What is this book regarding?
How to nail Positioning
This book is for you if:
You’re the founder, CEO or an executive at a startup that needs prospects to quickly understand why your product is unique and important to shorten your sales cycles and grow revenue
You’re a marketer who wants to make it easier for your target customers to understand the strengths of your offerings so you can generate more leads
You’re a salesperson who needs to quickly get prospects to the aha moment where they understand what the product is all about and why they need it
You’re an executive at a mature business who has seen your growth flatline as your market gets crowded and new competitors nip at your heels
You sell products online and you need help connecting with customers who will love your distinctly amazing products
Notes
You’ve got a cool product, but nobody understands it. You think it’s simple, but customers don’t. They compare your products with those that are nothing like it.
At first you think this is a sales or marketing problem. If prospects don’t understand what your product is all about, it must be because they haven’t really heard you, or you’re not saying it clearly enough. But if that were true, then you would see additional marketing result in more sales, and your sales reps wouldn’t have to work so hard explaining what your product is and why anyone should care.
Positioning is the act of deliberately defining how you are the best at something that a defined market cares a lot about.
If we fail at positioning, we fail at marketing and sales. If we fail at marketing and sales, the entire business fails.
Like speaking Japanese slowly and loudly to a person who speaks only English, putting a bigger marketing budget behind confusing and unclear positioning doesn’t work. And it’s hard to blame the sales process when it takes several meetings for a customer to figure out what your product is, let alone whether or not they want to purchase it.
“How do you beat Bobby Fischer? You play him at any game but chess.” – Warren Buffet
Some folks think of positioning as messaging, and others think everything related to marketing is positioning. The first step to optimizing positioning is to really understand what it is. I like to describe positioning as “context setting” for products.
When we encounter something new, we will attempt to make sense of it by gathering together all of the little clues we can quickly find to determine how we should think about this new thing. Without that context, products are very difficult to understand, and the whole company suffers—not just the marketing and sales teams.
Often, you’re too close to your product to realize that the market doesn’t think about it the way you do.
Customers need to be able to easily understand what your product is, why it’s special and why it matters to them. When positioning is not working, it often looks like a marketing or sales problem; dig a bit below the surface and you can see that something else is going on.

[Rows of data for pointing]
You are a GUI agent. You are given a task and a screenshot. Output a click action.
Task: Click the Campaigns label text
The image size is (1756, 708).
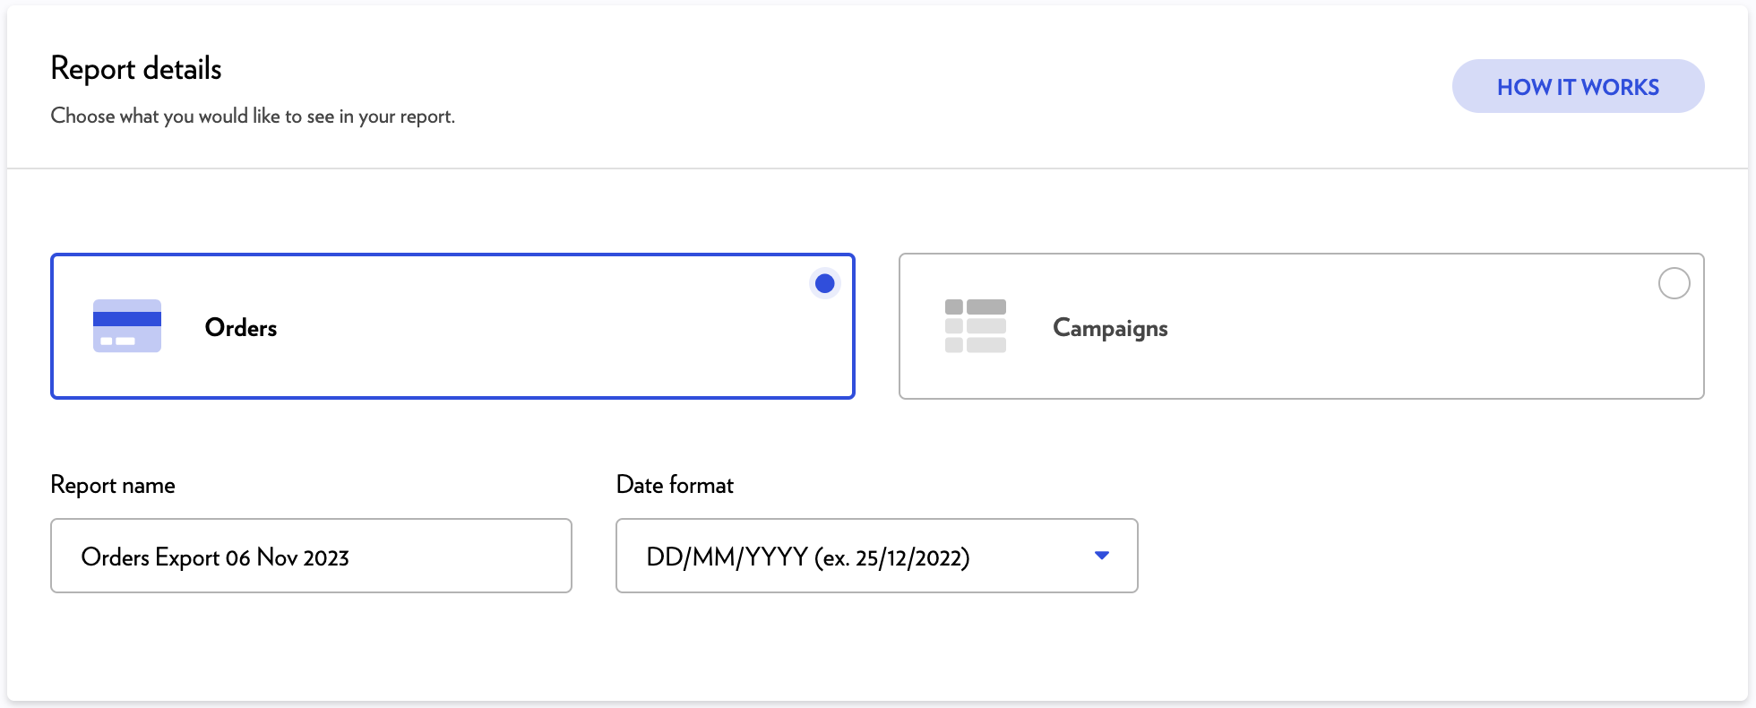1110,328
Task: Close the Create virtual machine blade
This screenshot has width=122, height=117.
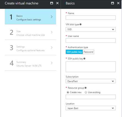Action: pos(57,3)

### Directive 1
Copy the positioning passage word for word, starting with "Positioning is the" and going on through "to purchase it.".
### Directive 2
In the positioning passage, how does the writer like to describe positioning?
The data has nothing to do with the positioning passage.

### Exercise result 1
Positioning is the act of deliberately defining how you are the best at something that a defined market cares a lot about.
If we fail at positioning, we fail at marketing and sales. If we fail at marketing and sales, the entire business fails.
Like speaking Japanese slowly and loudly to a person who speaks only English, putting a bigger marketing budget behind confusing and unclear positioning doesn’t work. And it’s hard to blame the sales process when it takes several meetings for a customer to figure out what your product is, let alone whether or not they want to purchase it.

### Exercise result 2
As "context setting" for products.